Crecer. Desde pequeños estamos ansiosos por crecer, aprender cosas nuevas, conocer gente, educarnos, salir al mundo, formar una familia, y demás.
Desde jóvenes estamos apurados a que llegue la siguiente etapa de la vida, como una odisea quijotesca, casi utópica, en la estamos siempre buscando ese “algo más”, que, al mejor estilo Emma Bovary, nos lleve a la verdadera y única definición de ‘felicidad’.
Lo cierto es que nos pasamos la totalidad de nuestra vida intentando ser distintos a lo que somos, o lo que éramos, ser más ‘educados’, más ricos, más flacos, más jóvenes, más sociables, tener más títulos, más propiedades, más seguidores en las redes sociales, más, más, y más.
Aprendemos a desarrollar un autocontrol sobre lo que decimos, hacemos y sentimos, digno de un robot del futuro.

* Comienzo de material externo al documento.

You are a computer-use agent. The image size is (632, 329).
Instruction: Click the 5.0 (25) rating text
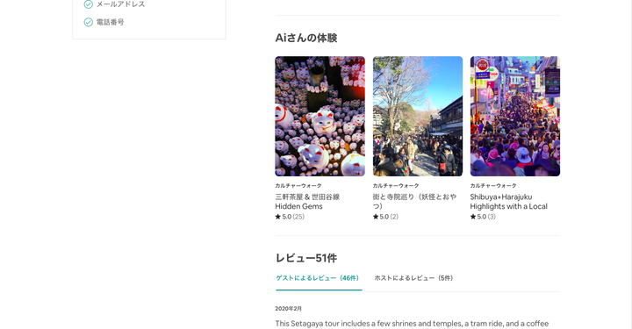[x=293, y=217]
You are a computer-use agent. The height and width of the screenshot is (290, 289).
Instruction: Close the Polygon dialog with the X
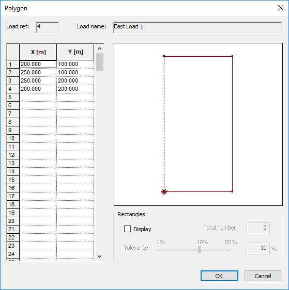pos(281,8)
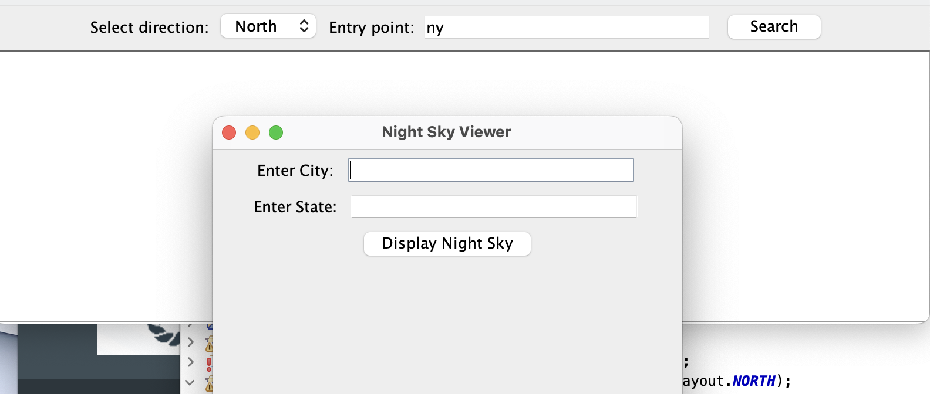Expand the tree row with red error icon

click(190, 362)
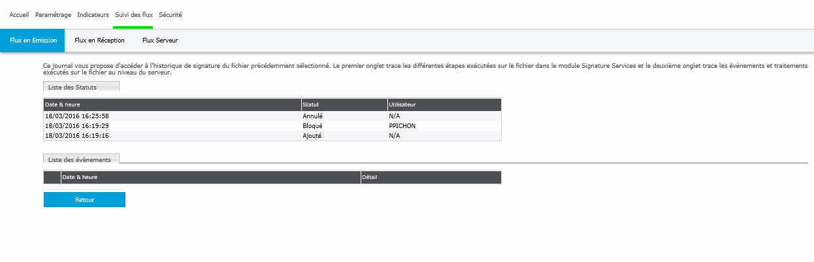This screenshot has width=814, height=262.
Task: Switch to the Flux en Réception tab
Action: tap(99, 41)
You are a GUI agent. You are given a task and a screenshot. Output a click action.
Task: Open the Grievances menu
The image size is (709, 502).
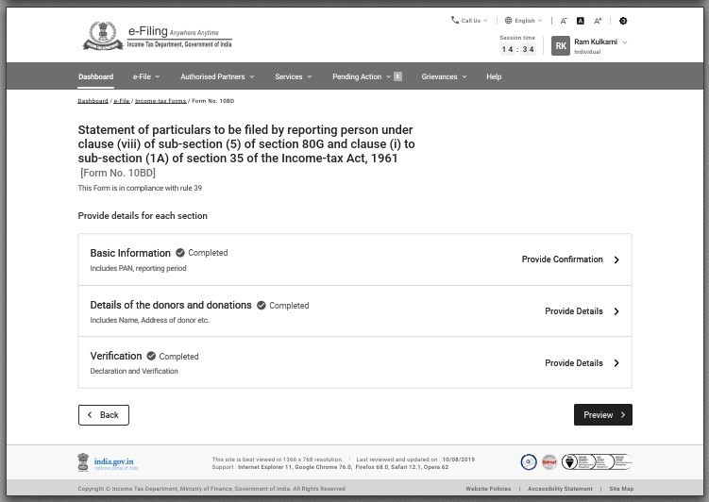(444, 76)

Al punto tal que, con mala suerte, en algún momento implosiona en forma de ataques al corazón o derrames cerebrales.
Y no entro siquiera en la lista larga de emociones reprimidas o negadas, de las cuales somos expertos. Por el ‘qué dirán’, el ‘no se debe’, el ‘no queda bien’, o el ‘mejor no me meto’. La vida nos va dando cachetadas en este experimento que se llama crecer y madurar, y acabamos siendo, luciendo y sintiendo lo mismo, como cortados con el molde perfecto: antipáticos, apáticos y automatizados. El molde socio-económico-político-religioso del mundo de los adultos.

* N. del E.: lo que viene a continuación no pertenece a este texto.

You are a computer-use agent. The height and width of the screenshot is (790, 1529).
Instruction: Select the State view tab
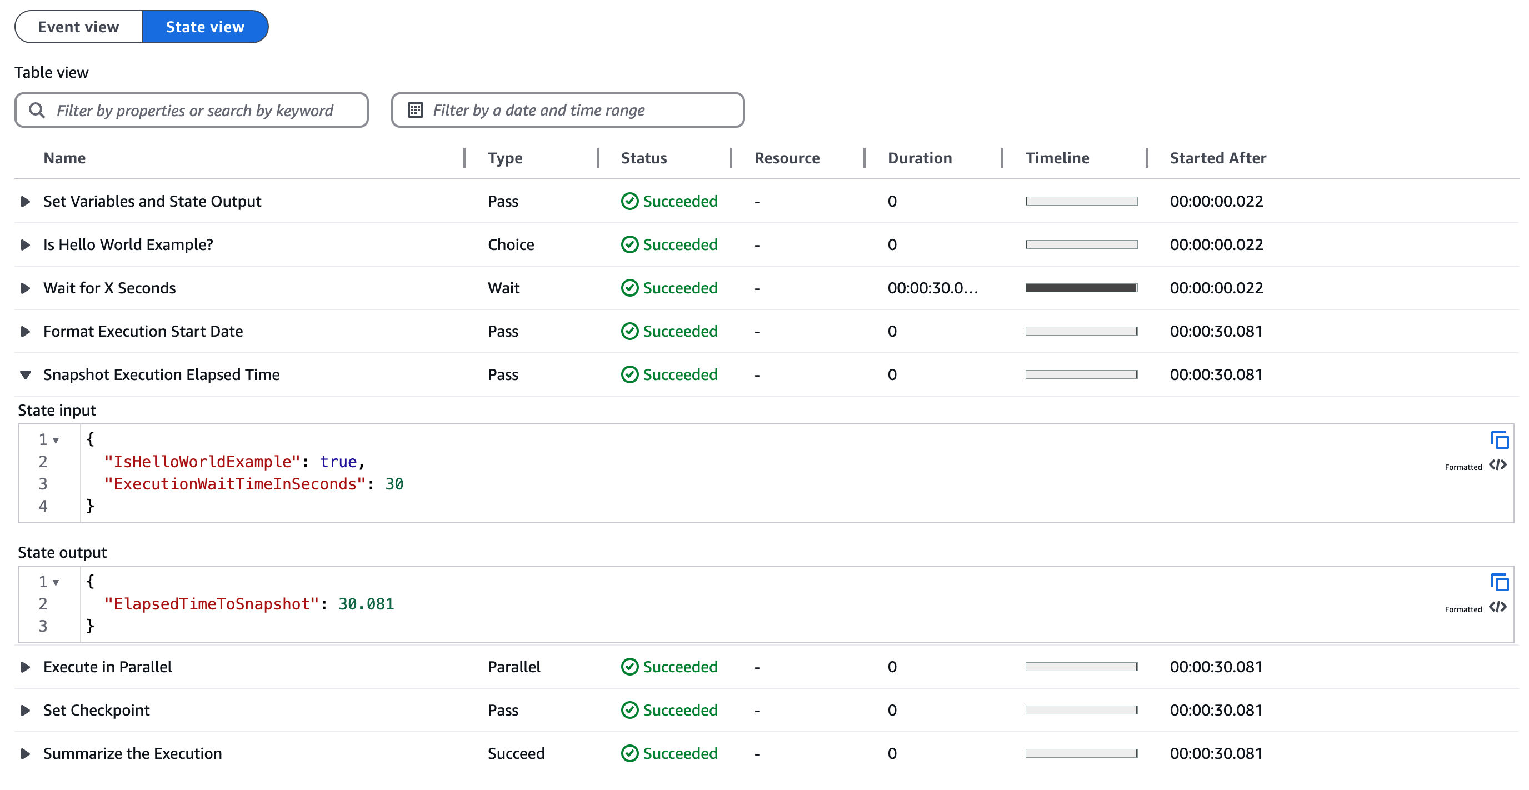pyautogui.click(x=204, y=26)
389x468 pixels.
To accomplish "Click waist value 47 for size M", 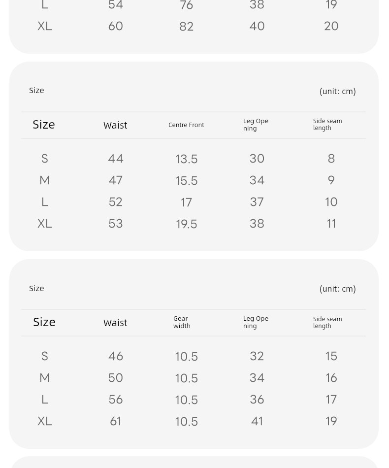I will point(115,180).
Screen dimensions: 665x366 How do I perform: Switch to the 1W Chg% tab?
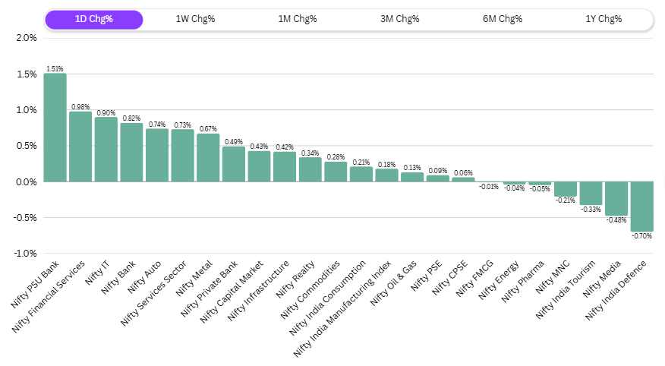click(196, 20)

Pero si tienes la fortuna de levantarte una mañana y experimentar una epifanía, como me paso a mí, finalmente te despiertas de la pesadilla en la que estabas envuelta, y te das cuenta de que no hiciste otra cosa más que perderte. Perder el tiempo. Y si hay una sola cosa en esta vida que es irrecuperable, eso es el tiempo que tenemos sobre esta tierra.
Me olvidé de lo más básico; de disfrutar, de ser yo misma, de no temer el que dirán, o que me puse, o si el rojo está de moda o no, y dejar de estar tan preocupada por ser popular, o darme cuenta de que algunas de mis amistades son ‘diferentes’ y solo las aprecio porque es divertido y la paso bien con ellas.
Cuando crecemos nos olvidamos de soñar, de anhelar ser astronautas, policías o verduleros, bailarines o mamás, de tener compinches en la cuadra por que comparten el tiempo y no hay peleas ni rivalidades ni competencias. No hay una carrera endemoniada para ser el mejor o la más rápida, la más alta o la más flaca o tener más plata, más títulos, o el auto con el motor más grande.
Con los días contados para vivir plenamente lo que me quede, llego a la conclusión que extraño a la niña que fui, la que podía decir lo que sentía sin tapujos, miedos o vergüenzas; que hacia lo que tenia que hacer (estudiar), y que el resto del día era para jugar.
Y me pregunto, ¿en qué momento dejé de disfrutar, soñar, amar y sonreír como ella?